September 12 - 14, 2024

…more about Field Recorders Collective showcase


Saturday, 4pm in the Dance Tent

Where do you go to learn an instrument and to pick up new tunes? YouTube? Jam sessions? Music camps? That seems to be the trend these days, but before mass distribution of recorded music (not to mention before the Internet!), folks would learn from older-generation musicians in their own communities. This is how regional repertoires and playing styles came to be.

Fifty years ago, many of us who had been heavily influenced by commercial folk music during the 1960s became interested in what we now call old-time music. At that time, resources for listening and learning were pretty limited. There were some LP reissues of 78 rpm recordings of the 1920s and 1930s; some LPs of field recordings issued on rather expensive small label; and there were a handful of contemporary (“revivalist”) bands, such as the New Lost City Ramblers, the Highwoods Stringband, the Fuzzy Mountain String Band, and the Hollow Rock String Band, who played in a traditional style and had their own LPs. The contemporary bands were highly influential, and their LPs featured clean sound, but their music was a contemporary interpretation of music from another time and place.

As it happened, quite a few of the musicians who made 78s in places like Bristol, Johnson City, and Knoxville were still living some 40-50 years later, in the 1960s and ‘70s.
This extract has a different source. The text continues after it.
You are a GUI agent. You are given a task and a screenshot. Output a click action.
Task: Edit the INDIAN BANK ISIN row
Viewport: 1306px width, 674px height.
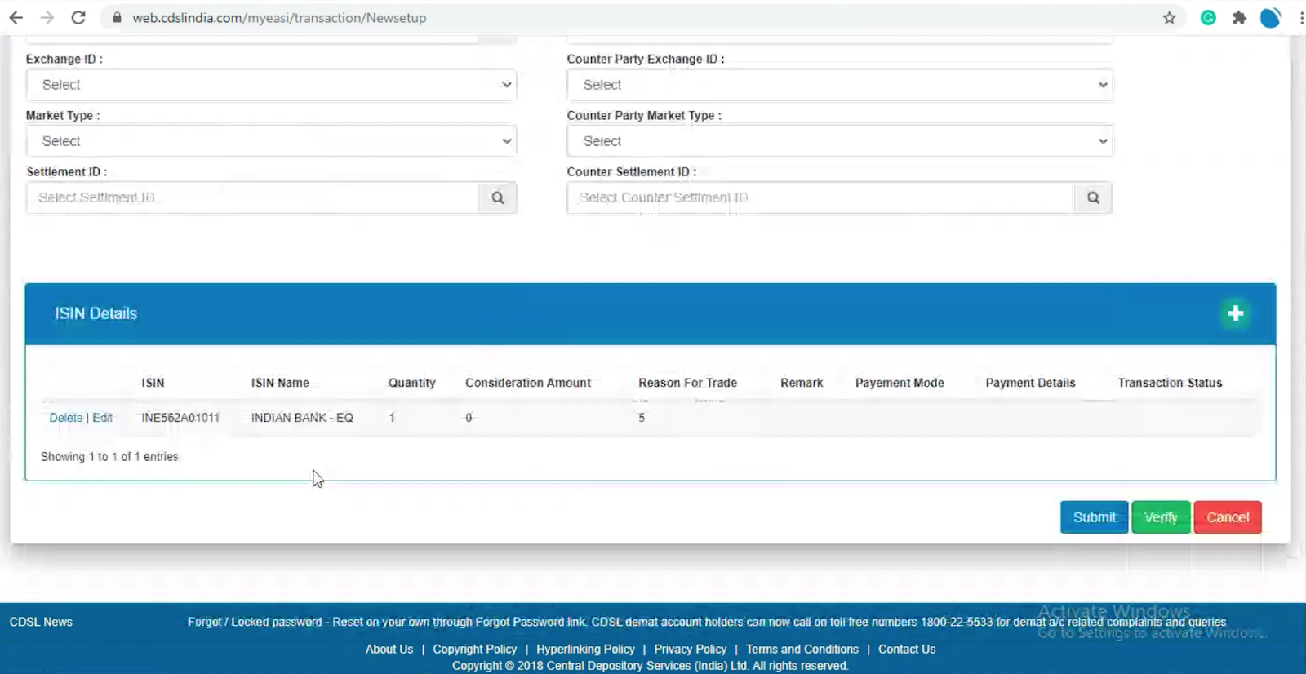102,418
And there were many more traditional musicians who had not been recorded commercially but played only locally.

Thankfully, there were folks among us who packed a suitcase and hit the road in search of the “real” music of The South. They learned the music and experienced the culture at the source, and documented what they heard.

Ray Alden was one of these “seekers.” A high school math teacher in New York City, Ray “caught the bug” when he attended a house concert featuring Tommy Jarrell, Fred Cockerham, and Oscar Jenkins. The following summer, his trip to the Union Grove Fiddlers Convention was the first of many that he made, to hear local musicians; visit and become friends with them; take banjo lessons; play in bands with them; and make a vast number of tape recordings of music and stories.

In 2004, Ray founded the Field Recorders’ Collective, as an avenue for collectors such as himself to make their recordings publicly accessible, particularly to younger generations of players. Before Ray died, in 2009, the FRC issued approximately 10 CDs per year from a number of private collections. In the years since, the FRC has gained nonprofit status; formalized the payment of royalties to artists and collectors; and has issued scores of new albums (as CDs and as downloads) from an ever-expanding community of collectors and archives.

Our five presenters, all of whom are fine musicians in their own right, shared Ray Alden’s passion, curiosity, and initiative. Like Ray, they made it a priority to visit with and learn from some of the most important “source” musicians of a generation that has now passed on. Musicians such as Luther Davis, Gaither Carlton, Clyde Davenport, and Kyle Creed (all of whom appear on albums produced by the FRC). They’ll be sharing some stories and playing some music from their musical mentors, and talking about the impact that these experiences have had on their lives and on their musicianship.

In association with this showcase event, on Friday or Saturday afternoon at Hoppin’ John we will have a table where folks can peruse (and even buy!) FRC CDs.